I had met my wife’s (then girlfriend’s) parents once or twice before Christmas. However, I didn’t really get the chance to meet the rest of her family or really them, for that matter. So, when my girlfriend asked me to come over for the holidays, I thought it would be fun.
Okay, something quick you got to know. My family doesn’t celebrate holidays. I mean, we used too but after awhile, we just got lazy. So while we might go somewhere nice to eat on Christmas, we don’t exchange gifts. And for some dumb ass reason, I didn’t consider buying her family anything until I was an hour away from her house.
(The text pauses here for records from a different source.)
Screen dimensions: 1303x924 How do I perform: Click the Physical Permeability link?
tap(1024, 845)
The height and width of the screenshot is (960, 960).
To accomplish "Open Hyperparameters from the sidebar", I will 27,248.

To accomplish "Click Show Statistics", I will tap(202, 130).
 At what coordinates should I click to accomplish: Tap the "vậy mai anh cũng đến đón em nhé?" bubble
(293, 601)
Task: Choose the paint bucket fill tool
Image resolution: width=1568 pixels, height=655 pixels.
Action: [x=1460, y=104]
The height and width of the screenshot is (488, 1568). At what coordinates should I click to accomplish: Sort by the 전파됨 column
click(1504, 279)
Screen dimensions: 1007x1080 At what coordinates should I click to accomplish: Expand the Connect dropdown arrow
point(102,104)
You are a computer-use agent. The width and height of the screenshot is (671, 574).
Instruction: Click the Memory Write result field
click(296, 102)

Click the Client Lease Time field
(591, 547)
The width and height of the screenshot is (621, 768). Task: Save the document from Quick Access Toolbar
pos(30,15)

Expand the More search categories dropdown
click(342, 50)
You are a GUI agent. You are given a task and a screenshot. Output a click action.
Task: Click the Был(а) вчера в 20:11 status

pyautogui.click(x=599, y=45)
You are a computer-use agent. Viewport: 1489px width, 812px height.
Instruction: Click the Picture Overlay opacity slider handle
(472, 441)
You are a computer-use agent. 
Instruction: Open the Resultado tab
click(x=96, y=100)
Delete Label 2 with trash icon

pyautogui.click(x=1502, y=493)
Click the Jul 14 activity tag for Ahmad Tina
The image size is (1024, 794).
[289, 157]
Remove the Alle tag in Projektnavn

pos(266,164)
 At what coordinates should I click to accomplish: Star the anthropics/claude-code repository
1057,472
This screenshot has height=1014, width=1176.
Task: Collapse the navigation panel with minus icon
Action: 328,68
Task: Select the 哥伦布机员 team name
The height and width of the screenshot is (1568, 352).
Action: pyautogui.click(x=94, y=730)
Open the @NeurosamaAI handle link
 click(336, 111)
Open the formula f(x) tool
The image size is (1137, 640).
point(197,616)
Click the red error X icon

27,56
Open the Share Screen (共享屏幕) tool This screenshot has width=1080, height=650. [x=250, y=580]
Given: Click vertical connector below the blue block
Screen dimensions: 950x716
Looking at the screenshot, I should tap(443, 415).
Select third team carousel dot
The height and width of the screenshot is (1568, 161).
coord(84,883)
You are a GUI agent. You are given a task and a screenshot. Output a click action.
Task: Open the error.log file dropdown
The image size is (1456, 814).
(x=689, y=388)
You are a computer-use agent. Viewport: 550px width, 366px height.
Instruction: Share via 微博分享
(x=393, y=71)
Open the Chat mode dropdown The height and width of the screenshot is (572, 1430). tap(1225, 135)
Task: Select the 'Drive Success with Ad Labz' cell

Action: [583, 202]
So, I quickly get some gifts from a shop that is surprisingly open. However, this place was just a step above a gas station. The mom got an ugly Chrismas pillow and the dad got a collection of shot glass. I gift wrap in the car and drive the rest of the way… not even realizing I forgot to get something for her brother.
So, I get there, put the gifts under the tree (I notice eight gifts for me…) and I try to play it cool. I seem to be making a good impression and by the night time, I think I’m golden. I go to sleep with dreams of sugar plums and fairy —
FUCK! SICK! ABORT!
I wake up on Christmas morning, projectile vomiting. All over this family quilt thing. And I run to the bathroom, puking along the way. Lucky for me, no one woke up. I do my best to clean everything and go to bed for another hour.
I wake up to Santa going round two to my stomach. I sit up and puke again. My girlfriend runs in, sees me, and helps me clean up. I make her swear she won’t tell anyone. I get up, take a shower, and by the time I’m out, Christmas breakfast is beginning.
I make it through the breakfast but as we sit down at the tree to open presents, I lose it again. I’ve never puked that sloppily in my entire life. I was like a fucking sprinkler during summer. Her mom screamed and jumped back, only to hit the couch wrong and topple over it. I run for the bathroom, and there I am for fifteen.
When I get back, I’m ashamed. The family cleaned up my vomit and tell me it’s okay and that I should lay down. So I do.
Christmas dinner is around the time I wake up. I’m sweating, shivering, and I barely remember I’m supposed to meet my girlfriend’s grandparents tonight… they had driven five hours to meet me. I stand up, get dizzy, and some how end up on the floor. Where I decide to close my eyes for a few minutes….
I shit myself.
I am not kidding. One minute I’m sort of zoning and the next, I feel this intense stomach cramp. Then I just shit myself. I lay there in my own shit for a minute as I hear the family outside laughing and spreading the cheer. They are loving the holidays and the togetherness. I, on the other hand, am hating everything about this shitty situation.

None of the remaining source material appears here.